Para quien pretenda retorcer la verdad, vaya por delante que no hay más responsable del órdago lanzado contra la legalidad democrática que Artur Mas y sus correligionarios de Junts pel Sí y las CUP, que lejos de entender el rechazo expresado por la sociedad catalana a su propuesta independentista, han decidido ignorar cualquier mandato democrático y seguir adelante en la peor tradición del despotismo ilustrado: todo para el pueblo, sin el pueblo.
Pero Mariano Rajoy no ha sabido estar a la altura del antes problema y ahora desafío planteado desde Cataluña.
Rajoy se ha visto superado por lo que sucedía en Cataluña en todo momento. No estuvo a la altura en la oposición, cuando recorrió España atizando el anticatalanismo con sus mesas petitorias y sus boicots, sembrando la discordia y rompiendo los afectos entre España y Cataluña.
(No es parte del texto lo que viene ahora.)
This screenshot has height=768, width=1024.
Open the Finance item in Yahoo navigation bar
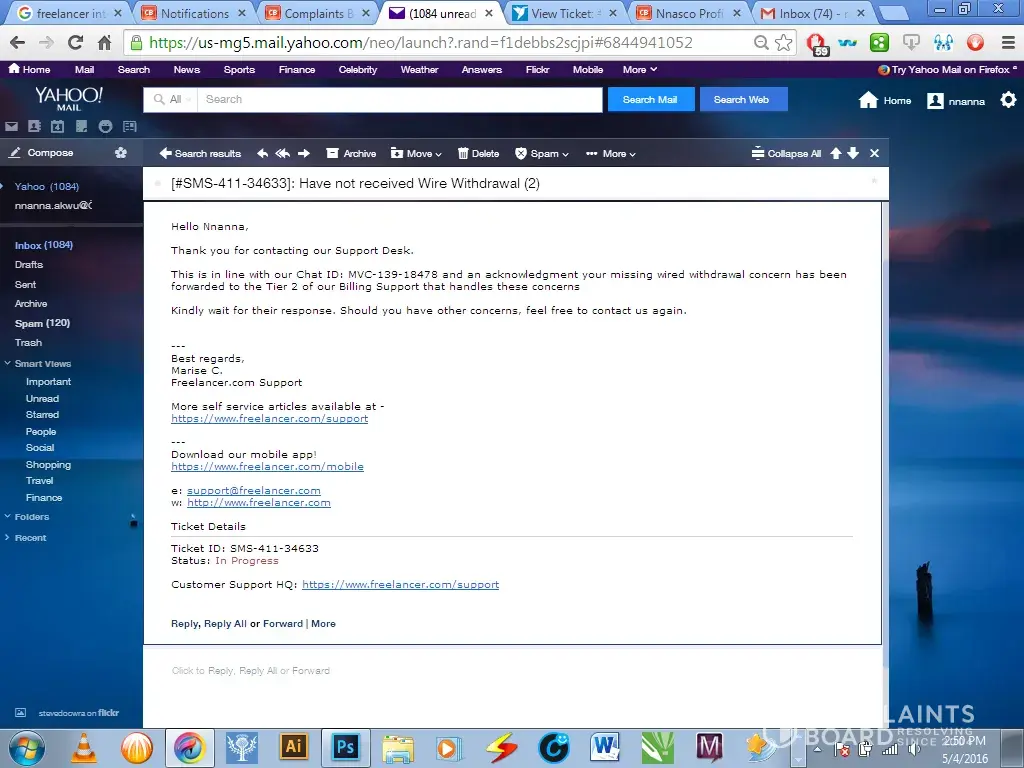point(296,70)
Y lo que es más grave, no estuvo a la altura al presentar su recurso ante el Tribunal Constitucional contra el nuevo Estatuto, un intento fundado de renovar el encaje de Cataluña en España, un acuerdo votado por la mayoría del Parlamento de Cataluña, negociado y votado por la mayoría del Congreso, refrendado por la mayoría de los ciudadanos catalanes y en el cual incluso habían encontrado acomodo las dos fuerzas –CDC y ERC– que hoy promueven junto a las CUP la declaración secesionista. Un acuerdo que habría facilitado la convivencia de no haber sido por la irresponsabilidad de quien lo dinamitó por puro interés electoral, sin importarle la quiebra política, social y sentimental y los profundos efectos desestabilizadores de sus acciones. Ahora recogemos los frutos envenenados de tal despropósito.
Tampoco ha estado a la altura en el Gobierno, cuando ignoró el problema y lo arrumbó en un cajón como si el tiempo fuera la única respuesta, o cuando al retrasar las elecciones a diciembre permitió que el desafío independentista haya cogido al Estado con un Parlamento disuelto y un Gobierno en funciones.
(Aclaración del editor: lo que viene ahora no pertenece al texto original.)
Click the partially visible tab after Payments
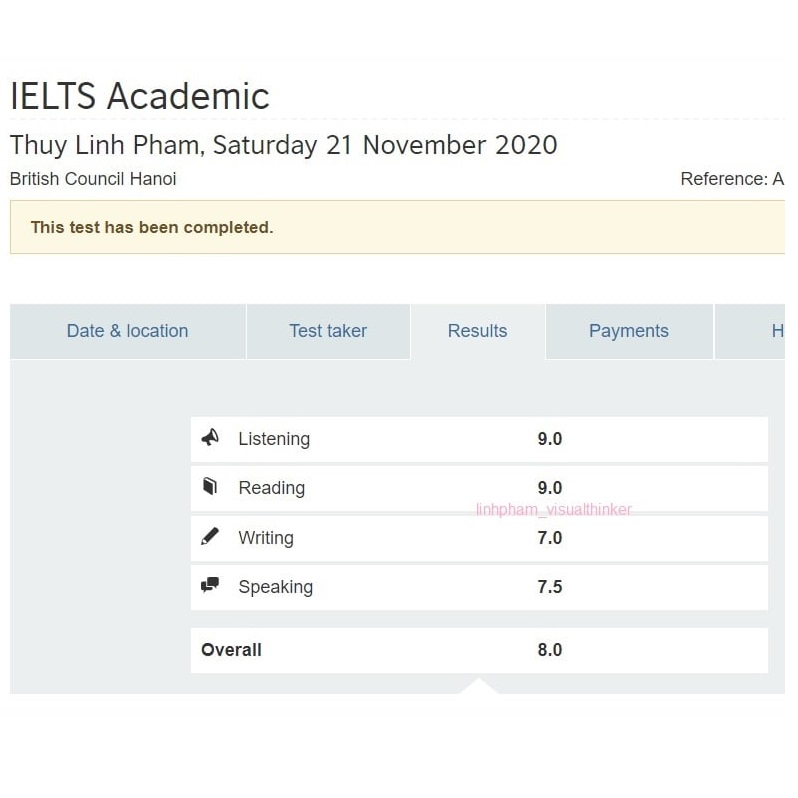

Y no lo ha estado estos días, cuando le ha faltado altura al pensar únicamente en clave partidista al erigirse como único garante de la unidad de España o al determinar el formato de los encuentros mantenidos con las fuerzas políticas. La misma falta de altura que ha privado en todo momento al Gobierno de España de respuesta mientras se fraguaba la mayor crisis institucional que ha vivido nuestro país en todo el período democrático.
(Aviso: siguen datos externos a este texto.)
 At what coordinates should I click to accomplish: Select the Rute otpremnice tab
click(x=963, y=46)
Puede que forzado por las circunstancias, frente a los titubeos iniciales, Mariano Rajoy se haya finalmente sacudido la inercia, la pereza o el desconcierto que le atenazaban y se haya percatado del cargo que ostenta. O puede, simplemente, que se haya percatado de la oportunidad electoral que le brinda el desafío. Desde luego, no sobra que haya empezado a practicar el por él tan denostado diálogo y entendimiento con las demás fuerzas políticas, un activo básico en la defensa de nuestro marco de convivencia.
La cuestión, con todo, no está tanto en la capacidad reactiva del Estado, de la que no hay duda, sino en la capacidad propositiva para aportar soluciones al problema, de cuya ausencia tampoco hay dudas en el caso de Mariano Rajoy.
Lo que yo sinceramente me pregunto es si podría empezar la solución al problema con la reposición del Estatuto que votaron los ciudadanos.